Cuplikan Teks:
Dan kelebihan lain dari novel ini adalah, pemilihan alurnya. Dengan memakai alur  maju mundur penulis berhasil menyimpan puzzle-puzzle yang bisa membuat pembaca penasaran.  Penulis dengan lihai menuntut pembaca untuk terus melanjutkan kisah hingga selesai. Banyak kejutan yang cukup membuat saya terkaget-kaget ketika membaca novel ini secara perlahan-lahan. Hanya bisa berguma “Ohw ... ternyata ....” Memikat.

Dan cara  mengolah tokoh pun  terasa sangat hidup. Baik itu dalam masalah emosi tokoh—ketika membaca novel ini saya bisa ikut merasakan emosi para tokoh dalam menghadapi permasalahan yang dihadapi. Serta percakapan yang terjadi antara Ale dan Anya. Seperti sedang menonton drama yang membuat gregetan dengan dua tokoh tersebut.

Begitu pula perihal pengolahan setting-nya. Mengingat hal ini juga merupakan salah satu unsur yang penting dalam sebuah cerita. Jika setting dipaparkan dengan baik bisa membuat pembaca nyaman bahkan merasa ikut berada pada suanasa tersebut bahkan melihat gambarannya karena sangat hidup. Berbeda jika setting-nya hanya berusaha tempelan, bahkan seperti membaca artikel. Sedikit banyak hal itu akan mengurangi kenyamanan dalam membaca. Dan pada novel ini saya pikir, penulis bisa mengatasi masalah itu dengan baik. Saya suka cara penulis menggambarkan setiap tempat yang benar-benar terasa nyata.

Tidak kalah menarik adalah perihal konflik yang dihadirkan penulis. Bisa dibilang konfliknya cukup sederhana. Tapi karena dikemas dengan cara berbeda, membuat cerita terasa unik. Saya pikir  nanti akan ada kejutan sebagaimana kisah orang-orang yang bertengkar dalam pernikahannya. Adanya orang ketiga mungkin. Atau perihal sebuah masa lalu yang menyapa. Namun saya salah. Sejak membaca novel ini pembaca diajak menerka-nerka konflik apa yang sampai membuat Ale dan Anya bertengkar hebat dan ingin berpisah? Apa yang membuat Anya sebegitu marahnya pada Ale? Dan kenapa Ale tidak melakukan sesutu dan hanya menuruti kemauan Anya? Rasanya banyak sekali pertanyaan saya ketika membaca novel ini. Dan saya harus sabar agar bisa mengurai benang kusut tersebut.

Petunjuk 1: Hitung jumlah baris entri yang memuat kata "pixels", dengan huruf besar dan kecil dibedakan. Jawab dengan angkanya saja.
Teks di atas dan entri-entri sesudahnya tidak ada hubungannya satu sama lain.

Kumpulan Entri:
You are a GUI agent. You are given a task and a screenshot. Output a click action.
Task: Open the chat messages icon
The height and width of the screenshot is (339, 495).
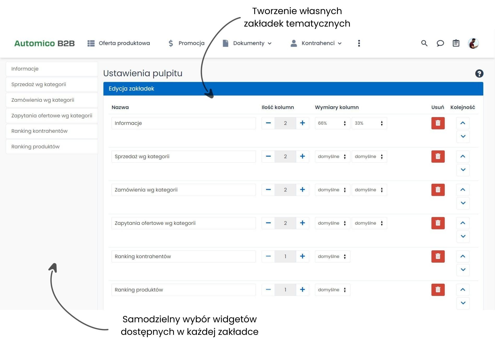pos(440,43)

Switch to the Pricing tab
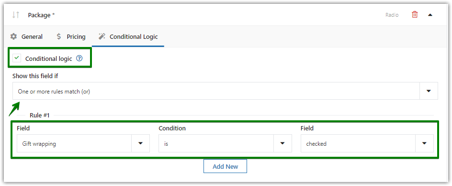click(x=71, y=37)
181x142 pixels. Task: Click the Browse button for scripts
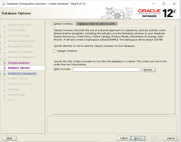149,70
---
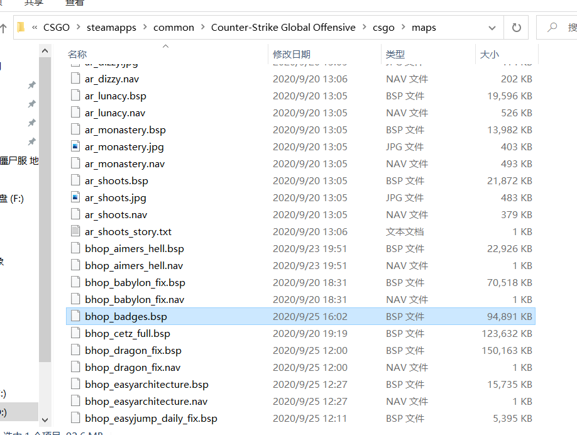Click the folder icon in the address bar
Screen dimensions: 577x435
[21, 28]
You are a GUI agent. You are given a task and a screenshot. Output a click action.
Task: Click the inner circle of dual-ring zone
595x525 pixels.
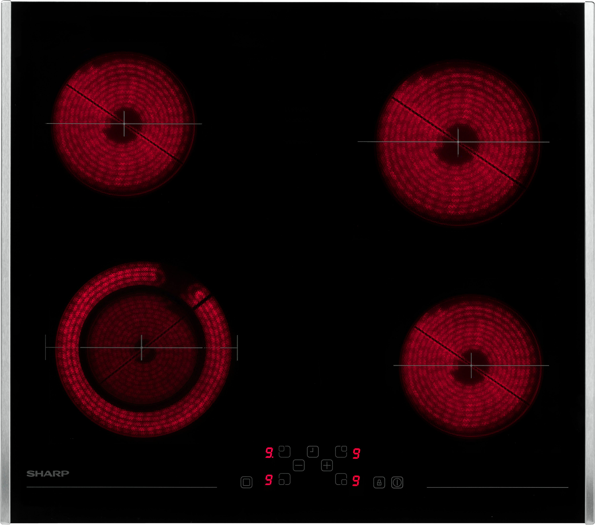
==
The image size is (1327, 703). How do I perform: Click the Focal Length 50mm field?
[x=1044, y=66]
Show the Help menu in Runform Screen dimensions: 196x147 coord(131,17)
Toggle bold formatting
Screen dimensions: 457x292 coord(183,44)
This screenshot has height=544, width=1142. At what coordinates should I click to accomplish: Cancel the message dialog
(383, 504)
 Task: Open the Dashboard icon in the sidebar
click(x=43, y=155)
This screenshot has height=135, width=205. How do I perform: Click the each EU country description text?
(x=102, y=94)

Petunjuk 2: Untuk setiap pernyataan berikut, jawab ya atau tidak, apakah pernyataan itu sesuai dengan teks ulasan novel, lalu kutip persis kata-kata dari teks yang menentukan jawabannya. (a) Penulis ulasan menganggap konflik dalam novel ini rumit sekali. (b) Penulis ulasan menyukai cara tempat-tempat dalam novel digambarkan. (c) Anya sangat marah kepada Ale.

Jawaban Benar 1: 2

Jawaban Benar 2:
(a) Tidak: "Bisa dibilang konfliknya cukup sederhana."
(b) Ya: "Saya suka cara penulis menggambarkan setiap tempat yang benar-benar terasa nyata."
(c) Ya: "Apa yang membuat Anya sebegitu marahnya pada Ale?"